Netherlands: given the Harriet Freezerring Emancipation Prize by Cisca Dresselhuys, editor of the feminist magazine Opzij (25 February 2005).
Norway: awarded the annual European Bellwether Prize by the Norwegian think tank Human Rights Service. According to HRS, Hirsi Ali is “beyond a doubt, the leading European politician in the field of integration. (She is) a master at the art of mediating the most difficult issues with insurmountable courage, wisdom, reflectiveness, and clarity" (June 2005).
Sweden: awarded the annual Democracy Prize of the Swedish Liberal People's Party "for her courageous work for democracy, human rights and women's rights." She received the prize at a ceremony at the Swedish Riksdag from the party leader Lars Leijonborg (29 August 2005).
United States: listed by American Time Magazine amongst the 100 Most Influential Persons of the World. She was put in the category "Leaders & Revolutionaries" (18 April 2005).
United States: awarded the Tolerance Prize of Madrid (7 March 2005).
United States: accepted the Moral Courage Award from the American Jewish Committee (4 May 2006).
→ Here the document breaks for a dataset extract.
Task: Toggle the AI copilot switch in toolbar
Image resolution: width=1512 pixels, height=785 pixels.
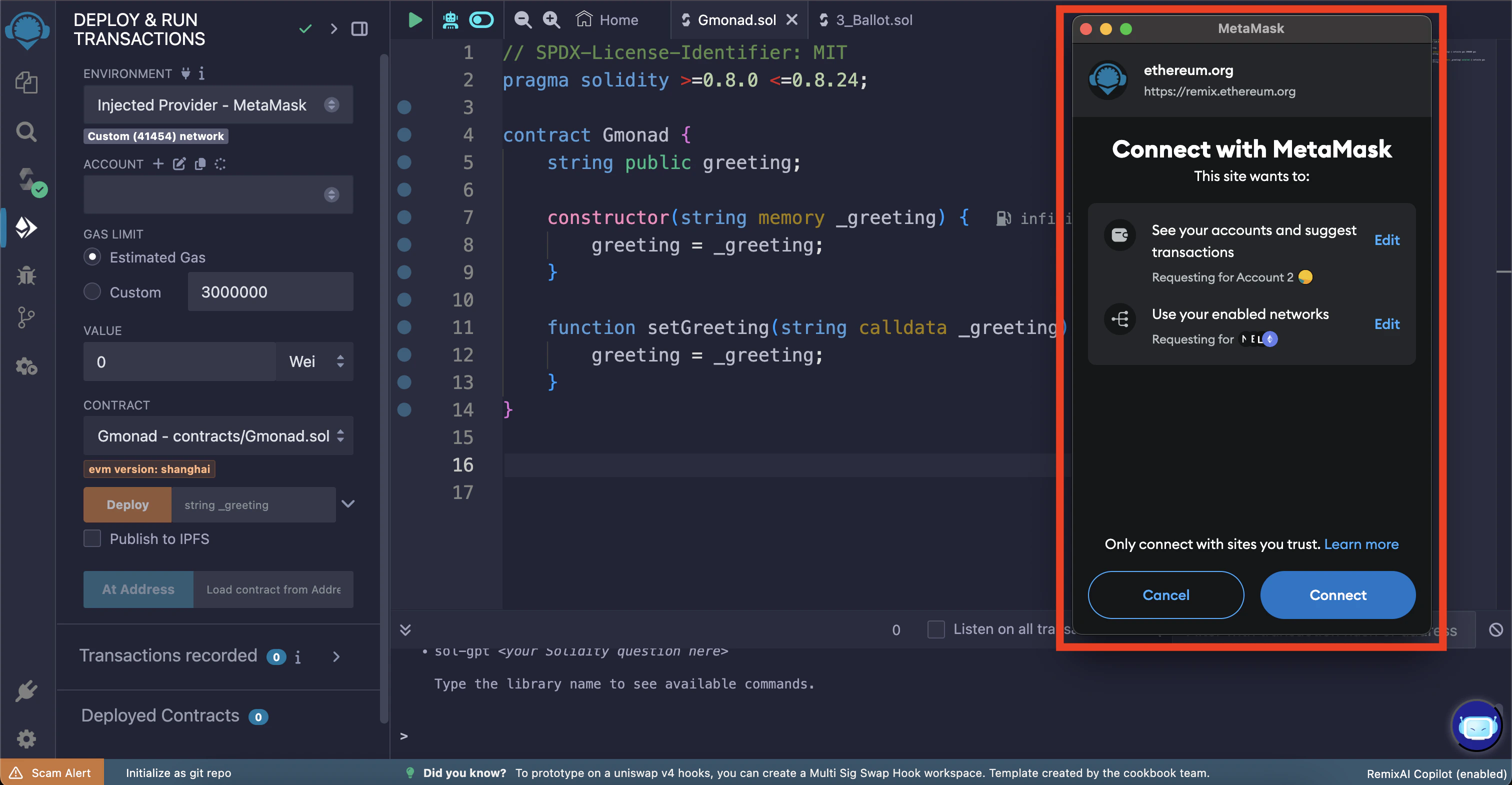Action: (x=482, y=20)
United States: given the Goldwater Award for 2007 from the Goldwater Institute in Phoenix, Arizona, at a dinner attended by Senate Minority Whip Jon Kyl (R-Arizona), Rep. John Shadegg (R-Arizona), and Steve Forbes (7 December 2007).
United States: presented with the Anisfield-Wolf Book Award for nonfiction for her book Infidel. Due to security concerns because of the death threats, the award was not announced in advance, but was a surprise presentation at the award ceremony in Cleveland, Ohio, presided over by Rita Dove (11 September 2008). The Anisfield-Wolf awards recognize "recent books that have made important contributions to our understanding of racism and appreciation of the rich diversity of human culture."
United States: Won the Richard Dawkins Prize (2008), by the Atheist Alliance International.
De Zoontjesfabriek over vrouwen, Islam en integratie, translated as The Son Factory: About Women, Islam and Integration. A collection of essays and lectures from before 2002. It also contains an extended interview originally published in Opzij, a feminist magazine. The book focuses on the position of Muslims in the Netherlands.
De Maagdenkooi, translated as The Caged Virgin: An Emancipation Proclamation for Women and Islam. A collection of essays and lectures from 2003–2004, combined with her personal experiences as a translator working for the NMS. The book focuses on the position of women in Islam.
Mijn Vrijheid, translated as Infidel: An autobiography published in Dutch in September 2006 by publisher Augustus, Amsterdam and Antwerp, 447 pages, ISBN 90 457 0112x/ISBN 978 90 457, and in English in February 2007. It was edited by Richard Miniter.
Nomad: From Islam to America: A Personal Journey Through the Clash of Civilizations: Published by Free Press. Released 18 May 2010. ISBN 1-4391-5731-6 ISBN 9781439157312
Through the AHA Foundation, Hirsi Ali campaigns against the denial of education for girls, genital mutilation, forced marriage, honour violence and killings, and suppression of information about the crimes themselves through the misuse and misinterpretation of rights to freedom of religion and free speech in the U.S. and the West.